Material and Methods

Chaharmahal and Bakhtiari Province plays a key role in providing the country's water resources, as it is the headwaters of the Karun and Zayandeh Rood rivers. This makes accurate and timely monitoring of drought in the province essential. This study, along with validating satellite image precipitation data, examines the correlation of each satellite index with the Standardized Precipitation Index (SPI), a global standard index for drought assessment. In this study, a set of indices based on remote sensing data, including the Vegetation Condition Index (VCI), Temperature Condition Index (TCI) and Plant Health Index (VHI), was used to assess the drought situation in Chaharmahal and Bakhtiari Province. These indices were calculated using MODIS sensor images on a seasonal scale and for the period 2000 to 2023 for 33 stations. In addition, evaluated IMERG satellite precipitation data were also used. The IMERG data is a satellite precipitation dataset with a spatial resolution of 0.1°, produced by combining data from the TRMM and GPM satellites

Results and Discussion

The results of the assessment of the accuracy of IMERG precipitation data showed that the correlation of these data is high, between 0.83 and 0.96. These results indicate that IMERG precipitation satellite data can be used as an acceptable source for drought monitoring. The results also showed that, based on the spring VCI index, which is highly sensitive to changes in vegetation cover, the year 2000 was the driest year, with about 78 percent of the province's area affected by drought, while in 2020, about 88 percent of the province was without drought.
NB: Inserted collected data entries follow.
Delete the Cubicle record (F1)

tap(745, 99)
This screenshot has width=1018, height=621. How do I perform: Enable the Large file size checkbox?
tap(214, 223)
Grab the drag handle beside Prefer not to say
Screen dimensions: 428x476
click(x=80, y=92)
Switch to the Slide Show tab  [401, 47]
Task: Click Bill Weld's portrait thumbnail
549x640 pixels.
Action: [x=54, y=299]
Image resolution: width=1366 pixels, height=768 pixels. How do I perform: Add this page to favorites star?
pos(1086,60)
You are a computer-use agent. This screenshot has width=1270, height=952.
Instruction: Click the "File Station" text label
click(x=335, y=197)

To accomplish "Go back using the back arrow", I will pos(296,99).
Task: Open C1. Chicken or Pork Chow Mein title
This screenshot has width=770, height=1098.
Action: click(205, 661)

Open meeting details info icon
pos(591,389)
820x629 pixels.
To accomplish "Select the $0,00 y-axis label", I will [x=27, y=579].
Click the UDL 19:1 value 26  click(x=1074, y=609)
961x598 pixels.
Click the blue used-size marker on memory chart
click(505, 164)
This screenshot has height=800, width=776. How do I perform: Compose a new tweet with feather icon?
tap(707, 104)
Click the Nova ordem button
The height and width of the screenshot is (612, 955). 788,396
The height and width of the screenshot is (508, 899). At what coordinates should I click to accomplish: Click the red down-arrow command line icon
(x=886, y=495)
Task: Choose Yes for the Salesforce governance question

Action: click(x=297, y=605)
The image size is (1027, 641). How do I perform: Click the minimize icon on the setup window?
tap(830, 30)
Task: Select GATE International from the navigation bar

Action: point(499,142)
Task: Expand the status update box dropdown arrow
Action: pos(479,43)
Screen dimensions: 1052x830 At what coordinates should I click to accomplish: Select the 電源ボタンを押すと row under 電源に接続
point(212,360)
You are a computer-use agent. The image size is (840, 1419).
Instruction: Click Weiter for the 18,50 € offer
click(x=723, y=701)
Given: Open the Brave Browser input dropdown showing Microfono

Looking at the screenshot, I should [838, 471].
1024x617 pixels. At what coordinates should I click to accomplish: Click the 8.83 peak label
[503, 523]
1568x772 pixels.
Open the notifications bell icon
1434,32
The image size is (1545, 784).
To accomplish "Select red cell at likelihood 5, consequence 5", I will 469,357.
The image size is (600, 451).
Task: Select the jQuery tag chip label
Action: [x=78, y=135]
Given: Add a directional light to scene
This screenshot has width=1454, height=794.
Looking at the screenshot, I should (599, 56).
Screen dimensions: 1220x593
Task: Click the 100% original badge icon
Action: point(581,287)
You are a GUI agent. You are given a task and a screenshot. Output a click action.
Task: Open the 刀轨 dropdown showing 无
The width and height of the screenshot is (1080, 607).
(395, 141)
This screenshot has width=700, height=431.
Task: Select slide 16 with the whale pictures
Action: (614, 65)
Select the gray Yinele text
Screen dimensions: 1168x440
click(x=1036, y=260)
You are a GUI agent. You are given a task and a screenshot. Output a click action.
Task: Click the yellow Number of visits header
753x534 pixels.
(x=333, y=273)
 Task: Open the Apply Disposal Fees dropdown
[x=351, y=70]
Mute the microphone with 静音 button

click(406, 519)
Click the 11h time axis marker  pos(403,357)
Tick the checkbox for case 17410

The TCI index, which mainly reflects temperature conditions and heat stress, showed that in years with adequate precipitation, the index value increased due to a decrease in land surface temperature (such as 2019). In contrast, in dry years such as 2008 and 2021, TCI values decreased, indicating an intensification of the effect of drought through increased heat stress.The quarterly SPI index in spring showed the highest significant correlation with the TCI, VHI and VCI indices (0.85, 0.81 and 0.65, respectively), indicating the effect of temperature and short-term precipitation in determining the health and greenness of vegetation in spring. In summer, the highest correlation was related to the twelve-month and six-month SPI with the VCI index because the effect of precipitation on vegetation appears with a time lag. Therefore, TCI and VHI indices in spring and VCI in summer can provide a more accurate and complete picture of the vegetation response to spring precipitation in the province.

Conclusion

One of the important findings of this study is that the northern and eastern regions of the province are more vulnerable to drought. This finding can help provincial decision-makers prioritize areas of the province in terms of allocating financial resources to implement drought adaptation methods or preparing to manage farmers' protests. These areas can also be prioritized for water resource allocation or intra-provincial water transfer projects. In addition, these areas can be prioritized for drought resilience projects, such as planning for appropriate crop timing, changing cropping patterns, selecting drought-resistant species and modifying or replacing irrigation methods.